Brickbats to Victoria's Attorney-General, Rob Hulls, who insisted on making a speech in praise of Victoria's Charter of Rights, and offering it as a model for the federal level of government. Hulls has plenty of opportunities to put his views, and I thought it was selfish of him to take valuable time from what was already a time-stretched public meeting.
The microphone somehow never found its way to me in the question times, though I did put my hand up because I had some issues to raise. In any event, most of the time was devoted to the individual tables acting more or less as syndicate groups. Each table was asked to jot down points about (1) what rights should be protected, (2) whether they are adequately protected now, and (3) how they ought to be protected in future. The large sheets of paper were then collected. This process really meant that there was no chance for useful discussion about some things being off the agenda. If someone had a suggestion, it was duly recorded. The people at my table were sensible enough, though far more fixated than I was on economic and cultural rights. (They probably went out thinking that I'm a Randian or something, but of course I am not at all opposed to an economic safety net or some of the other things they were talking about. I just don't think those issues are appropriate for being constitutionalised, and my written submission explains why, as does Helen Irving's.)
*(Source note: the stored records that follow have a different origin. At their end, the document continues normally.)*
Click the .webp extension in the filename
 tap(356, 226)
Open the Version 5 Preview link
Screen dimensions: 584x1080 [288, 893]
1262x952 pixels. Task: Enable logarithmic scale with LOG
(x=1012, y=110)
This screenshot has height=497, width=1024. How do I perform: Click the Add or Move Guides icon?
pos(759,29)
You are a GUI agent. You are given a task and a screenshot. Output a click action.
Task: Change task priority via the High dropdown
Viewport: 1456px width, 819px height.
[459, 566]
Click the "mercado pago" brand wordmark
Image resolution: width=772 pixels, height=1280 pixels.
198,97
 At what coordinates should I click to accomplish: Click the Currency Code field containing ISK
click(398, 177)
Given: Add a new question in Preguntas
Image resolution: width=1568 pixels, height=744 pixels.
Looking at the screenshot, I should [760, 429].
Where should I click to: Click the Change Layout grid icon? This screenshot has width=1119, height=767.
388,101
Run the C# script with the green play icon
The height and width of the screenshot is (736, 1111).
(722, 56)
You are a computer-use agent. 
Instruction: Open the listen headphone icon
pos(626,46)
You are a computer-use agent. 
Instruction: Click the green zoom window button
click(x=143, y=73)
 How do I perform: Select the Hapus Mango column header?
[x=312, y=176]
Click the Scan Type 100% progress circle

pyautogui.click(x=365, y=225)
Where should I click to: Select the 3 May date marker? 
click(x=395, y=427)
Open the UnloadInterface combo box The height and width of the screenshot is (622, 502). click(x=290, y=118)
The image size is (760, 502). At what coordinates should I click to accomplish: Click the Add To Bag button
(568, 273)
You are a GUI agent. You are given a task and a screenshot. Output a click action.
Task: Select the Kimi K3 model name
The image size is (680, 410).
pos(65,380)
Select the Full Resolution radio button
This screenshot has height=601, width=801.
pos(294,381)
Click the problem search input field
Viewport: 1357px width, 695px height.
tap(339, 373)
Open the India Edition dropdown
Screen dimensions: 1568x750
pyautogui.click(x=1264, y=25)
Since the process encouraged each table to put down each point being made by anyone in the group of ten, it was a great opportunity for single-issue cranks. So if someone wanted the consultation exercise to bring about a free ferry service to Tasmania or better outcomes for men in the divorce courts ... well, I guess it got jotted down at the relevant table.
I did get some agreement from the others at my table to say that there was value in an entrenched Bill of Rights, even though it is supposedly off the agenda; that we are worried about constitutional problems with a non-binding charter; and that there could be merit in a non-judicial human rights watchdog (separate from the Australian Human Rights Commission) to vet legislation. Tammy Williams indicated that the committee would at least report to the government if there was public support for an entrenched Bill of Rights, even though its hands were tied to stop it making any recommendations limiting the ultimate sovereignty of parliament.
One person who did get a chance to put her view in the final question time made a specific point about the threat to freedom of speech from the push in the UN to prohibit "defamation of religion". Good for her in raising that. A bloke whom I found slightly annoying because he managed to get two goes by being aggressive (while most of us missed out entirely) did make an important point - that we shouldn't be trying to use this exercise to pursue our full political agenda, whether left-wing or right-wing. We should be concentrating on protecting fundamental freedoms. So a couple of the things that I wanted to say got said.
All in all, I conclude: "Not a total waste of time." I give the Committee members 4 out of 5 for how they ran the session under difficult circumstances.
2 comments:
The Canadian Charter of Rights and Freedoms has a useful compromise on the issue of entrenchment.
The notwithstanding clause allows the federal or provincial governments to override certain sections of the Charter, but imposes a 5 year sunset (which is the maximum time between elections in Canada) on any law that uses it.
This forces governments to acknowledge when they're doing something they think will violate the Charter, rather than just charging forth and hoping the courts will rule in their favour. It also places such a large stigma on such laws that they usually peter out before getting passed anyway. Even if they do get through, the law will have to be passed again in every parliament.
Has that provision ever been used?
It may have a role to play, but the view I tend to hear is that has become pretty much a dead letter in Canada. I'd be interested in any facts about when it has actually been used by one of the legislatures over there.